Il suggello da Roma non è ancora arrivato e così al dipartimento Salute si continuano ad ammonticchiare provvedimenti che il presidente della Regione Calabria, Roberto Occhiuto, non può più firmare da commissario ad acta ma nemmeno ancora da assessore auto-delegatosi.

Limbo amministrativo

È finita in una sorta di limbo amministrativo la sanità calabrese, non più commissariata ma non ancora tornata ad una gestione ordinaria. Già da giorni, ma l’atto è ormai dato per imminente, si attende l’ufficiale ratifica dell’uscita dal regime di commissariamento, licenziato dal Consiglio dei Ministri nella storica (per la Calabria) seduta del 9 aprile.
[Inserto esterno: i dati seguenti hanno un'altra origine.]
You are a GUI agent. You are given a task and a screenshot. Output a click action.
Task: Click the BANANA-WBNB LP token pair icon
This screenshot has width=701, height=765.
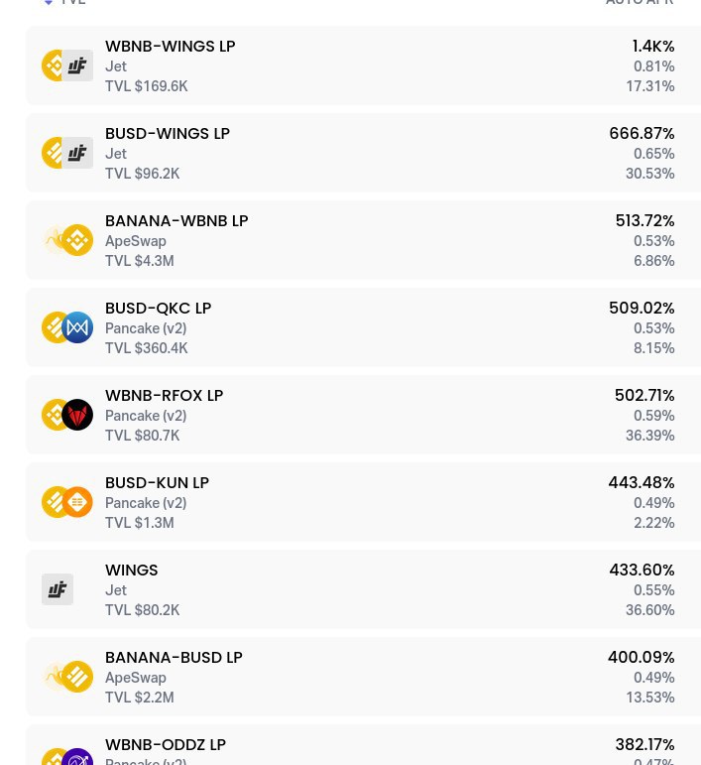[67, 240]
Dopo 16 anni la Cittadella ha riacquistato il diritto di amministrare in semi-autonomia la sanità: in teoria ma non ancora nella pratica. Si attende, infatti, da Roma l’invio della delibera del Consiglio dei Ministri che certifichi l’uscita dal regime di commissariamento e, di conseguenza, autorizzi la Regione a rientrare nell’esercizio delle proprie prerogative. Finché ciò non avverrà, ma l’atto è atteso tra oggi e domani, il presidente della Regione non potrà firmare delibere e atti, già pronti al terzo piano della Cittadella per essere licenziati.

Il nuovo piano di rientro

Tra questi anche il nuovo piano di rientro che dovrà essere recepito con una deliberazione di giunta regionale, così come avvenuto nel dicembre del 2009 a seguito della sigla del primo accordo. Tra gli obiettivi stabiliti nel ripiano del disavanzo della spesa sanitaria vi è, sul fronte finanziario, il raggiungimento del pareggio di bilancio nel triennio previsto. Mentre sul fronte sanitario «il rafforzamento dei lea e, in particolare, il miglioramento dei servizi nell’area della prevenzione, con il passaggio da due a tre macrolivelli in verde e il consolidamento dei livelli di assistenza nelle aree della prevenzione, ospedaliera e distrettuale».

Sostenibilità finanziaria

Inoltre, per superare il piano di rientro dovrà «dimostrare sostenibilità finanziaria stabile e capacità di gestione ordinaria senza disavanzi strutturali; un utilizzo efficace delle risorse accantonate, oggi spesso bloccate dal regime di commissariamento e dal piano stesso, per potenziare servizi, personale e infrastrutture. Infine, rafforzare governance e dialogo tecnico con i ministeri, da una posizione non più emergenziale ma di maggiore forza istituzionale».

Tavolo interministeriale

Nel frattempo, lo scorso 13 aprile, e quindi a pochi giorni dalla decisione del Governo di chiudere definitivamente il capitolo commissariamento in Calabria, si è riunito un nuovo tavolo interministeriale per la verifica degli adempimenti. Sotto esame il conto economico a IV trimestre. A Roma è stato già trasmesso un pre-consuntivo 2025 che, secondo le previsioni, dovrebbe chiudere con un piccolo avanzo di gestione, dopo la manovra di copertura del disavanzo sanitario attraverso i gettiti derivanti dalle maggiorazioni delle aliquote fiscali.